The motorcycling world loves a 'barn find', an old, obscure machine
wheeled out of the woodwork for the first time.
And this is one of the biggest revelations of recent months.
It's a 1930 Henderson that was customized before WW2 by a fellow called O. Ray Courtney and fitted with 'streamliner' bodywork.
One night in March, 1950, O. Ray Courtney worked until two a.m. and drove home discouraged. He was trying to design a better motorcycle. He wanted one with the seat forward, with better cooling, better springing and a more beautiful body. Discarded sketches littered the floor of his shop. That night in a dream he saw a streamlined beauty skim across a flowered field. Too excited to report for work the next day, he hastily put his dream on paper - and he is riding that dream cycle now through the streets of Pontiac, Mich.
The art deco influence is obvious; legendary automotive
designer Harley Earl could have drawn those curves.
It's all the more unusual because the mechanicals are hidden: even at the height
of the Art Deco movement, most motorcycles were a triumph of form over function,
with exposed cooling fins, brake drums and suspension springs.
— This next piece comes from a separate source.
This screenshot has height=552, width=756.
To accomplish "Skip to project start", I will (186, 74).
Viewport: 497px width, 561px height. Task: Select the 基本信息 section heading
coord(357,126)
The bike is owned
by collector Frank Westfall of Syracuse . It caused a stir in June 2010
when it appeared at the Rhinebeck Grand National Meet, a motorcycle show held a
couple of hours drive north of NYC.
Henderson was a Chicago brand and one of the American 'Big Three' (with Harley-Davidson and Indian) until the onset of the Great Depression. It went bust in 1931. But you can see the influence of the 'streamliner' style on another contemporary North American brand : Victory. If there's a spiritual successor to this Henderson custom, it's the Victory Vision Tour, a gargantuan cruiser with completely enclosed bodywork and not a leather tassel or saddlebag in sight.